▶ EXERCISE INSTRUCTIONS: From the first line to the last, reproduce the records exactly.

▶ INPUT DATA:
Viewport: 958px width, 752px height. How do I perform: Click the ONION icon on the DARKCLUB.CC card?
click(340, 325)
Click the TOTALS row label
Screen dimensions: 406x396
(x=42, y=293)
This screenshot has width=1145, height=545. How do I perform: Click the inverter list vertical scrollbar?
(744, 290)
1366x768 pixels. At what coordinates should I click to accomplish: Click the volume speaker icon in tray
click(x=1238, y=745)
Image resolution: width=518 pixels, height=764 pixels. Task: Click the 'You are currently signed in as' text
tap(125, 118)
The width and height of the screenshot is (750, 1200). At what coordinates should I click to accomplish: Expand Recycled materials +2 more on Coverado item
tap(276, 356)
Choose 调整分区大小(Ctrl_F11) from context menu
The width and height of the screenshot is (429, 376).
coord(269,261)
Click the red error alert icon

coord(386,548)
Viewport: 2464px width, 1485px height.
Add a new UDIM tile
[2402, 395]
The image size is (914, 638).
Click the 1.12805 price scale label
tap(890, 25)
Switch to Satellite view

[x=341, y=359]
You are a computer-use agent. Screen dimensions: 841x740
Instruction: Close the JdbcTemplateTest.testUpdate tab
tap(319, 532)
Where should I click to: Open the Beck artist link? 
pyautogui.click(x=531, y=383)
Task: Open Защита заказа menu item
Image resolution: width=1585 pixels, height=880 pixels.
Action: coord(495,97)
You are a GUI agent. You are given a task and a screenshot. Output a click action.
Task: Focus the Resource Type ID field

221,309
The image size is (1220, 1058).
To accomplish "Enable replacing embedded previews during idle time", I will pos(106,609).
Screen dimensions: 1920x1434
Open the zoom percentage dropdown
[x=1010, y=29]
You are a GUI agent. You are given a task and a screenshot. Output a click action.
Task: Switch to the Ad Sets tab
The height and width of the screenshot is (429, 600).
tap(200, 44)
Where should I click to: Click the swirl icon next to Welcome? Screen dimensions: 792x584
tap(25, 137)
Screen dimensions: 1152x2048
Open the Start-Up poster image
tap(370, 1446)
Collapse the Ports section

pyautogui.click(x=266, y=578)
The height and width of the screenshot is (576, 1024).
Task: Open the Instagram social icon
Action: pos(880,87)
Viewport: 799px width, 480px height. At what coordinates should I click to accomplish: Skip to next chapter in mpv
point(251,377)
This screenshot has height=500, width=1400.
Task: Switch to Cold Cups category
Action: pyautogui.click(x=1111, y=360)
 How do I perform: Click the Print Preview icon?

▶ RESPONSE TO THIS TASK:
Viewport: 958px width, 752px height. How do I perform: Click the ONION icon on the DARKCLUB.CC card?
click(340, 325)
Click the TOTALS row label
Screen dimensions: 406x396
(x=42, y=293)
This screenshot has width=1145, height=545. How do I perform: Click the inverter list vertical scrollbar?
(744, 290)
1366x768 pixels. At what coordinates should I click to accomplish: Click the volume speaker icon in tray
click(x=1238, y=745)
Image resolution: width=518 pixels, height=764 pixels. Task: Click the 'You are currently signed in as' text
tap(125, 118)
The width and height of the screenshot is (750, 1200). At what coordinates should I click to accomplish: Expand Recycled materials +2 more on Coverado item
tap(276, 356)
Choose 调整分区大小(Ctrl_F11) from context menu
The width and height of the screenshot is (429, 376).
coord(269,261)
Click the red error alert icon

coord(386,548)
Viewport: 2464px width, 1485px height.
Add a new UDIM tile
[2402, 395]
The image size is (914, 638).
Click the 1.12805 price scale label
tap(890, 25)
Switch to Satellite view

[x=341, y=359]
You are a computer-use agent. Screen dimensions: 841x740
Instruction: Close the JdbcTemplateTest.testUpdate tab
tap(319, 532)
Where should I click to: Open the Beck artist link? 
pyautogui.click(x=531, y=383)
Task: Open Защита заказа menu item
Image resolution: width=1585 pixels, height=880 pixels.
Action: coord(495,97)
You are a GUI agent. You are given a task and a screenshot. Output a click action.
Task: Focus the Resource Type ID field

221,309
The image size is (1220, 1058).
To accomplish "Enable replacing embedded previews during idle time", I will pos(106,609).
Screen dimensions: 1920x1434
Open the zoom percentage dropdown
[x=1010, y=29]
You are a GUI agent. You are given a task and a screenshot. Output a click action.
Task: Switch to the Ad Sets tab
The height and width of the screenshot is (429, 600).
tap(200, 44)
Where should I click to: Click the swirl icon next to Welcome? Screen dimensions: 792x584
tap(25, 137)
Screen dimensions: 1152x2048
Open the Start-Up poster image
tap(370, 1446)
Collapse the Ports section

pyautogui.click(x=266, y=578)
The height and width of the screenshot is (576, 1024).
Task: Open the Instagram social icon
Action: pos(880,87)
Viewport: 799px width, 480px height. At what coordinates should I click to accomplish: Skip to next chapter in mpv
point(251,377)
This screenshot has height=500, width=1400.
Task: Switch to Cold Cups category
Action: pyautogui.click(x=1111, y=360)
 How do I perform: Click the Print Preview icon?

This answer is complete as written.